Stan Kaczmarek, an engineer with the SEMS section, echoed Dwarnick’s view of the audits as a learning experience.
“We really are expecting that nobody’s going to be great, that everyone’s going to have findings of some sort,” he said.
He noted that any kind of pre-audit prep can fall prey to the strategy of drilling employees with scripted answers about what they’re supposed to say, the audit happens, and then the issue falls away until the next audit cycle. Companies and their people shouldn’t be afraid to show what they really are, as opposed to what they think auditors want to hear, he said.
But he did admit that BSEE would be facing a challenge with SEMS moving forward, because if it is a performance-based regulation, it is more difficult to measure performance.
During a later panel coordinated with the Center for Offshore Safety, various operators spoke about how SEMS fits with their own safety systems, including health, safety and environment systems. Among the operators were Shell, Chevron, Statoil, Cobalt and Anadarko, and all detailed their companies’ various safety plans.
Kevin Renfro, general manager of Gulf of Mexico compliance and regulatory affairs at Anadarko, outlined how their framework fit into six steps, from planning and risk management to implementation in the field. He said his view is that industry focus really needs to be on implementation.
“As an industry, where do we think we historically see more problems with our risk management system?” he said.
After the operators’ panel, the floor was opened to questions, and one man asked whether defining problems in an audit had the potential to come back as a threat to a company in the future.
And that is one of the primary problems with the audit process, said Stephen Thurston, VP of Chevron North America E&P Company, who said his company does internal audits that don’t go to BSEE.
“Taken out of context, some of the improvement items in here could be viewed as problematic,” he said. “… You just have to be careful how you write that because that could be taken out of context in the Wall Street Journal.”
Kathy Kanocz, VP of health, safety and environment at Statoil, who also spoke on the operators’ panel, said her company is having discussions with BSEE about freedom of information concerns.
Dwarnick admitted in the morning to mixed feelings when given the task last year to take SEMS regulation and help implement it. She didn’t see herself as a regulator, she said, and had come from the industry.
It will be interesting to see how the SEMS audits progress and whether there would be repercussions of findings that BSEE may not look upon favorably. Will the industry be willing to totally divulge its weak spots to regulators? And if it does, what sort of consequences could companies face in what is supposedly a process of self-discovery and self-improvement?

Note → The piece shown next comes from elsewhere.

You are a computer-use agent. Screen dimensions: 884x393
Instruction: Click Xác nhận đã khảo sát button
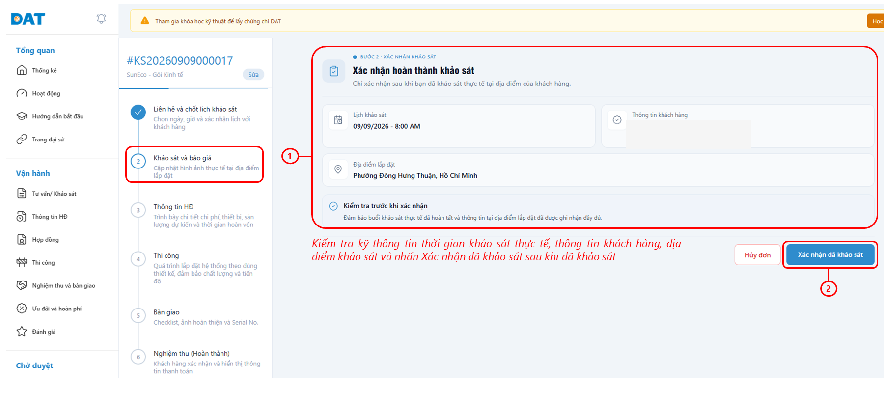click(x=830, y=254)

The industry already takes safety very, very seriously — as evidenced by all the internal safety plans each operator shared during the panel, the hundreds of booths in the exhibit spaces dedicated to safety-enhancing gear and equipment, and the inclusion of these sessions and panels and others like them. But in a world where fallible humans exist, how do you ever prove you’re safe enough? Maybe, as they say, this is about the journey, and not the destination.